解法一:队列+枚举

def repair(s):
    # AABB -> AAB | AAA -> A
    queue, res = [], []
    for i in s:
        queue.append(i)
        if len(queue)==4:
            if queue[0]==queue[1]==queue[2]:
                queue.pop(2)
            elif queue[1]==queue[2]==queue[3]:
                queue.pop(-1)
            elif queue[0]==queue[1] and queue[2]==queue[3]:
                queue.pop(-1)
            else:
                res.append(queue.pop(0))
    res += queue
    return ''.join(res)

# --- IO ---#
N = int(input())
for _i in range(N):
    print(repair(input())) # Notice: input() only for python3

解法二:正则

import re
def repair(s):
    # (.)\1 -> \1表示.匹配到的第一个字符
    res = re.sub(r'(.)\1\1+', repl=lambda x: x.groups(0)[0]*2, string=s) # 消除三个以上连续
    res = re.sub(r'(.)\1(.)\2', repl=lambda x: x.groups(0)[0]*2+x.groups(0)[1], string=res)
    return res

解法三:有限状态自动机

def repair(s):
    # 自动机 [X]表示循环条件
    #    [not A]   [A]   [B]
    #      |        |     |
    # -A-> S0 -A-> S1 -B> S2
    #  ^                  |
    #  |------not B-------|
    state, A, B = None, None, None
    res = []
    for i in s:
        res.append(i)
        if A is None:
            A, state = i, 0 # 提升状态并记录A
        elif state == 0:
            if i == A:
                state = 1 # 提升状态
            else:
                A = i # 状态不变A改变
        elif state == 1:
            if i == A:
                res.pop(-1) # 忽略这个A
            elif B is None:
                state, B = 2, i # 提升状态并记录B
        elif state == 2:
            if i == B:
                res.pop(-1) # 忽略这个B
            else:
                state, A, B = 0, i, None # 回退状态并更新A、B
    return ''.join(res)

已知信息 ::
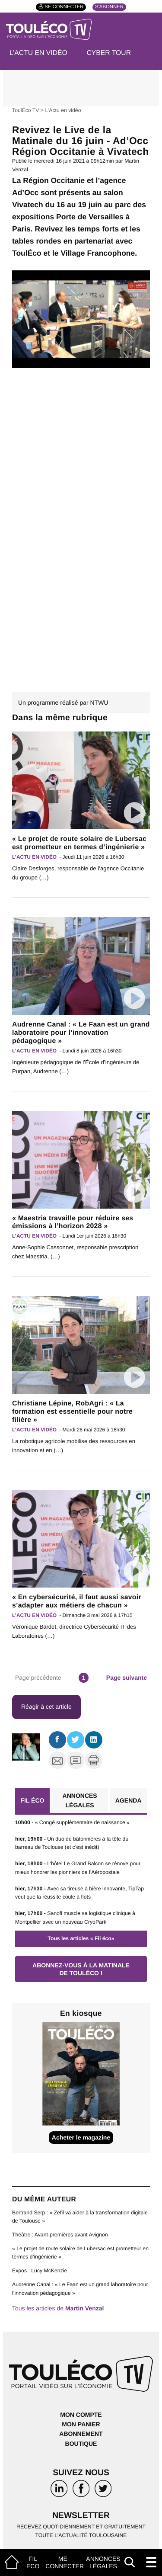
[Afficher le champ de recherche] (130, 2562)
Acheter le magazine (81, 2137)
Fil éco (32, 1800)
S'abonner (109, 7)
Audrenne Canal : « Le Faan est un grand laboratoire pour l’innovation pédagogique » (81, 1033)
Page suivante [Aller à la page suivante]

任务目标 ::
将网页正文中从“elif queue[0]==queue[1] and”到“N = int(input())”的部分一字不改地抄录出来。

完成结果 ::
elif queue[0]==queue[1] and queue[2]==queue[3]:
                queue.pop(-1)
            else:
                res.append(queue.pop(0))
    res += queue
    return ''.join(res)

# --- IO ---#
N = int(input())